Je craignais plutôt d'être expulsée. Pour être honnête, je n'étais pas totalement novice dans la vente d’herbe. J'en vendais un peu à l'université, un ou deux grammes par mois, puis à nouveau après mon diplôme pour joindre les deux bouts. J'ai eu un peu peur d'être arrêtée par la police, mais seulement la première fois.

Cela t'a-t-il dérangé, en tant que parent, d'enfreindre la loi ?
Il n'y a rien de mal dans ce que je fais. C'est une drogue sûre. C'est un service public. Tu as bu pendant le confinement ? Est-ce que le propriétaire du supermarché a été interrogé sur ses mœurs ? A-t-il été interrogé « en tant que parent » ? Pour être honnête, je m'inquiétais pour les filles si je me faisais prendre, mais j'ai fait très attention. Mes clients sont des gens calmes, des pères de famille.
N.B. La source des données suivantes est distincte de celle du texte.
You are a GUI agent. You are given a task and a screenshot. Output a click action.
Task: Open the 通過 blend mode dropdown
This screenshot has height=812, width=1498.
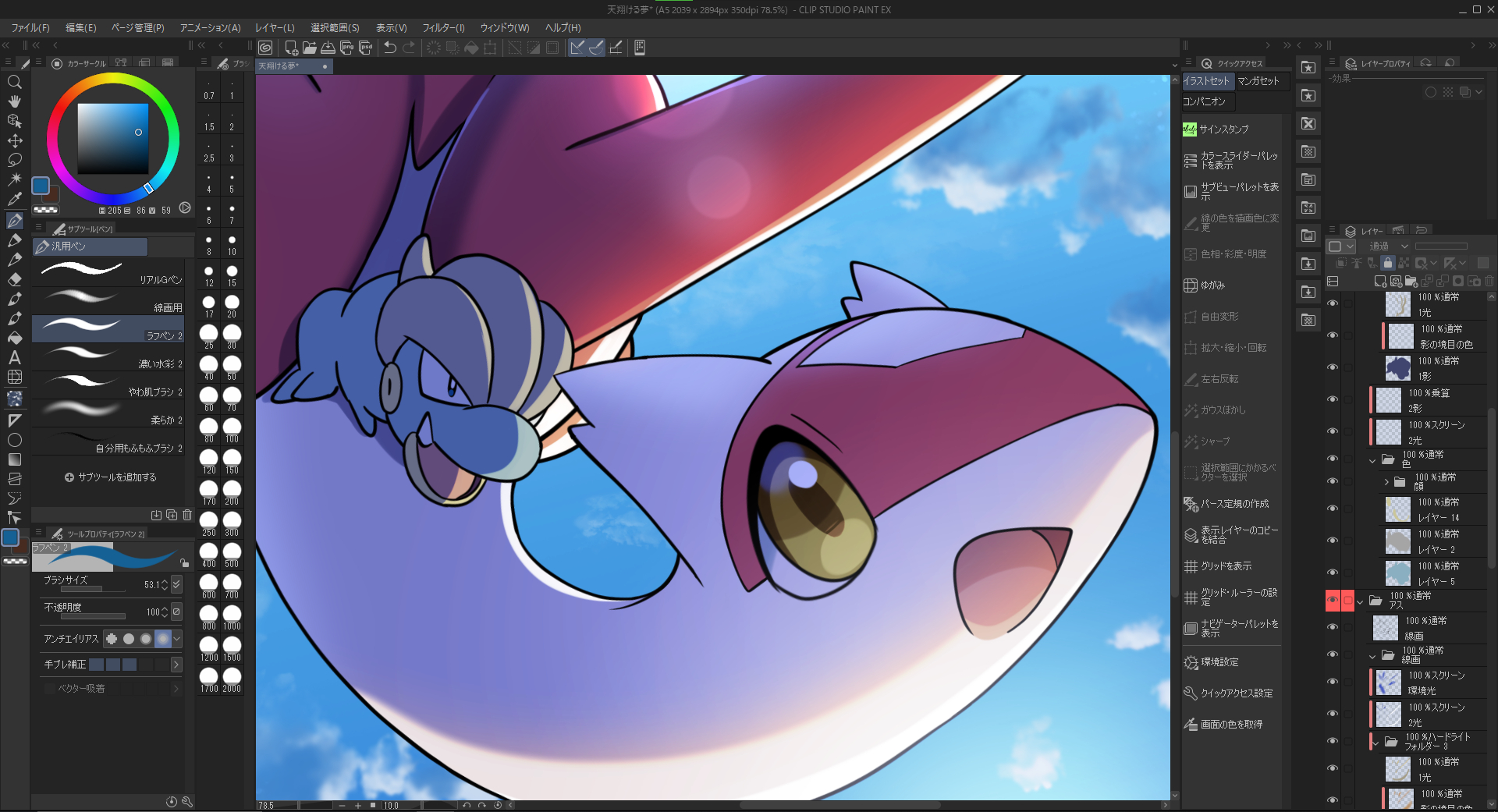1388,246

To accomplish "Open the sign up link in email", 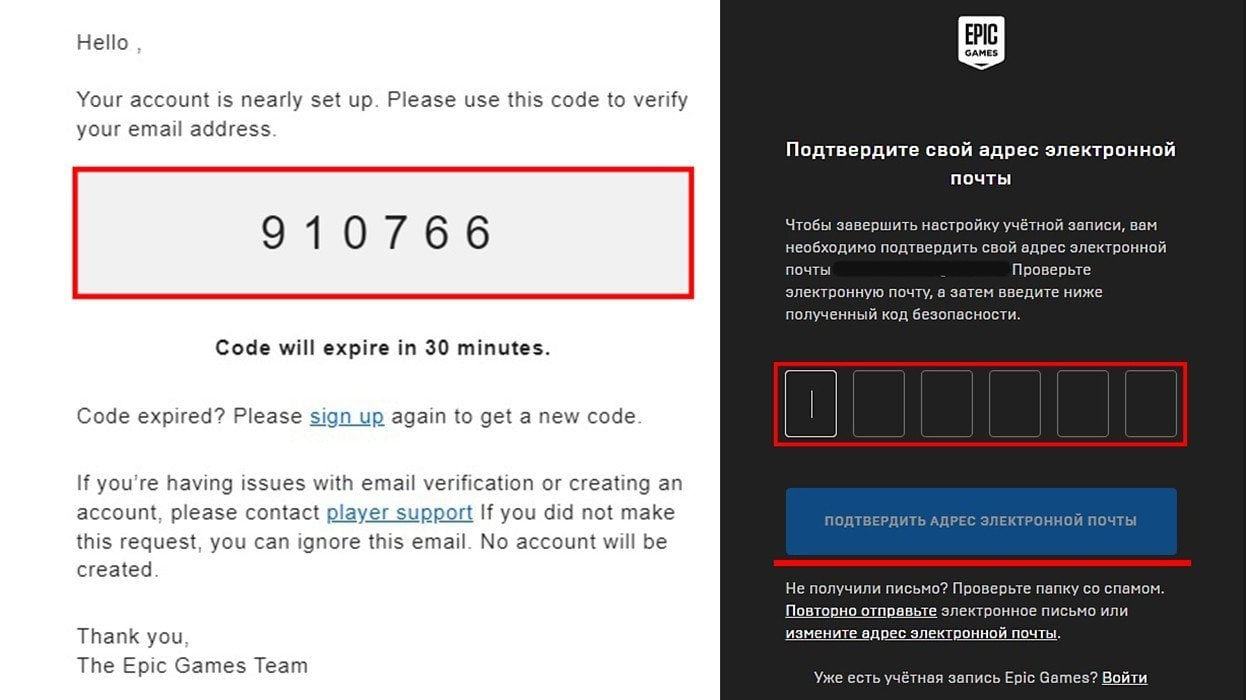I will click(x=347, y=416).
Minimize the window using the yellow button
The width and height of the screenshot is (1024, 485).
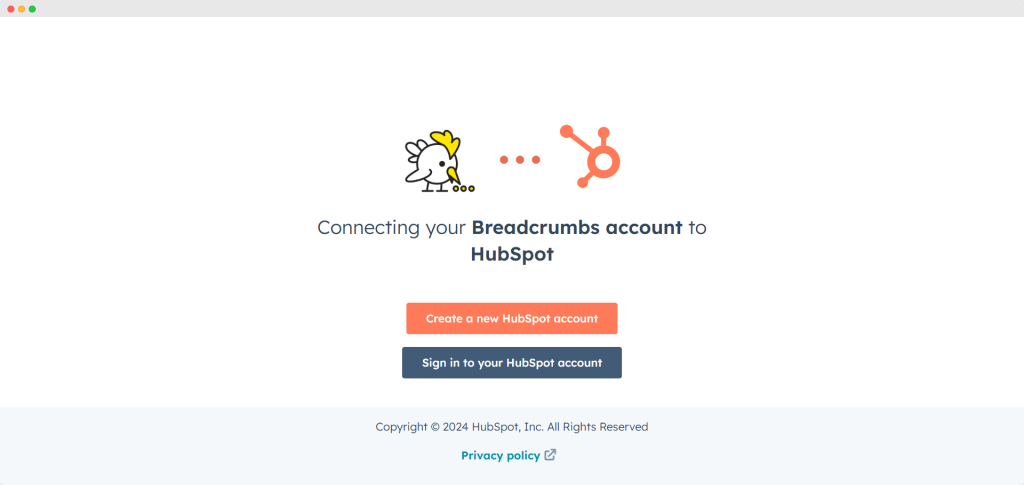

De plus, je n'avais pas le choix. Il fallait que je gagne de l'argent. Les filles ne savent rien, je leur dirai quand elles auront 21 ans.

As-tu repris le graphisme depuis ?
Oui, en quelque sorte. C'est toujours un peu plus compliqué, pas comme avant. Mais je vais continuer à vendre des space cakes. C'est génial, social, rentable et positif. Beaucoup de mes clients me disent que ça les aide à boire moins d'alcool. J'ai eu beaucoup de travail en freelance au cours du mois d'août, alors je traite la vente de cannabis comme une activité secondaire. En tout cas, la pression est retombée.